Qué hay que hacer: Transcribe del fragmento sobre la vida de un maestro todo lo que va desde "Soy un privilegiado." hasta "suene la campana.", sin cambiar nada.

Fragmento del texto:
Soy un privilegiado. Maestro. Funcionario de la Junta de Castilla y León. A los que mandan yo no les voto, pero me pagan catorce veces al año porque no saben nada de mi sedición. El IPC me saca varios cuerpos de distancia, pero tengo las deudas pagadas, el frigorífico abastecido, y la cuenta de Amazon bien engrasada. No puedo quejarme. Soy, además, de los que prefiere el tiempo al oro, como cantaba Serrat. Y tiempo tengo mucho, incluso demasiado. A veces preferiría que el trabajo me absorbiera, me dejara sin horas para pensar. Por cierto: los maestros no tenemos tres meses de vacaciones en verano, sino dos. Somos envidiables, sí, pero la carcoma del oficio nos roe por dentro. Nos deprimimos, enfermamos, soñamos con jubilaciones mucho antes de que suene la campana.

Casa
Vivo de alquiler. En una casa coqueta, silenciosa, al borde justo de la civilización. A doscientos pasos del campo y del monte. Se parece a las casas que dibujábamos de niños, con su puerta básica, sus dos ventanas, su chimenea humeante en invierno… Puedo elegir entre perderme entre la gente o perderme entre los pájaros. Sólo hay que torcer a un lado o a otro, al llegar a la encrucijada. Hay mañanas en que mi perrete y yo nos cruzamos con corzos que bajan a abrevar, o a alimentarse, entre la neblina. Sé que estoy tirando el dinero, pero aquí los vendedores están todos locos, subidos a la parra, y como ya he dicho antes, tengo más tiempo que oro, más vida que ahorros.

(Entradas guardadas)
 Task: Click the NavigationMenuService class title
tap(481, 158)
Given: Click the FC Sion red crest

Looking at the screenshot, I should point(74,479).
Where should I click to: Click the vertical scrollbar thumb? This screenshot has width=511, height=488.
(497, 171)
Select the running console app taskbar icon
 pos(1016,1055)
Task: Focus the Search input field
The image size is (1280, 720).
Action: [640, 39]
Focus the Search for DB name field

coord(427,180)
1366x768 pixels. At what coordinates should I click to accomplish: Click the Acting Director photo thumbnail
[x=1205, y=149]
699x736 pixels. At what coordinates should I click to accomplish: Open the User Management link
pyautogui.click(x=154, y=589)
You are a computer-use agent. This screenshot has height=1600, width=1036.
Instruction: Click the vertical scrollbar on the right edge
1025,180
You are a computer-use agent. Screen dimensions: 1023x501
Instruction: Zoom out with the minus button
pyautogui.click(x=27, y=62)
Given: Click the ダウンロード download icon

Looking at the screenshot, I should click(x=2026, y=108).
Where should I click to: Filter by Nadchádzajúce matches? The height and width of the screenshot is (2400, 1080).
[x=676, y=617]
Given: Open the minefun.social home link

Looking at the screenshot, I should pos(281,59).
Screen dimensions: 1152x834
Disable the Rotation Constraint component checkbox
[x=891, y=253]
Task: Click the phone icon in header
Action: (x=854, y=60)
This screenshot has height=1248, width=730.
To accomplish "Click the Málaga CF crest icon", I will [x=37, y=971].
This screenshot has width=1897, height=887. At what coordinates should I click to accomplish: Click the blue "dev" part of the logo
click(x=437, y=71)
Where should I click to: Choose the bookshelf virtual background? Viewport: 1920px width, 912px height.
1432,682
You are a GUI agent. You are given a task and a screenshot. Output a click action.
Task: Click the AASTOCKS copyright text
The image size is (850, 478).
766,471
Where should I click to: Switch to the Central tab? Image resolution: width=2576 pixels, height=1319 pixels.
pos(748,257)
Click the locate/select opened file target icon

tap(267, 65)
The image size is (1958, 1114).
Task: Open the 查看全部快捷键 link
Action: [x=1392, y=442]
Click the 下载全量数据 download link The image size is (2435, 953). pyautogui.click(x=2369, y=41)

Ejercicio resuelto:
Soy un privilegiado. Maestro. Funcionario de la Junta de Castilla y León. A los que mandan yo no les voto, pero me pagan catorce veces al año porque no saben nada de mi sedición. El IPC me saca varios cuerpos de distancia, pero tengo las deudas pagadas, el frigorífico abastecido, y la cuenta de Amazon bien engrasada. No puedo quejarme. Soy, además, de los que prefiere el tiempo al oro, como cantaba Serrat. Y tiempo tengo mucho, incluso demasiado. A veces preferiría que el trabajo me absorbiera, me dejara sin horas para pensar. Por cierto: los maestros no tenemos tres meses de vacaciones en verano, sino dos. Somos envidiables, sí, pero la carcoma del oficio nos roe por dentro. Nos deprimimos, enfermamos, soñamos con jubilaciones mucho antes de que suene la campana.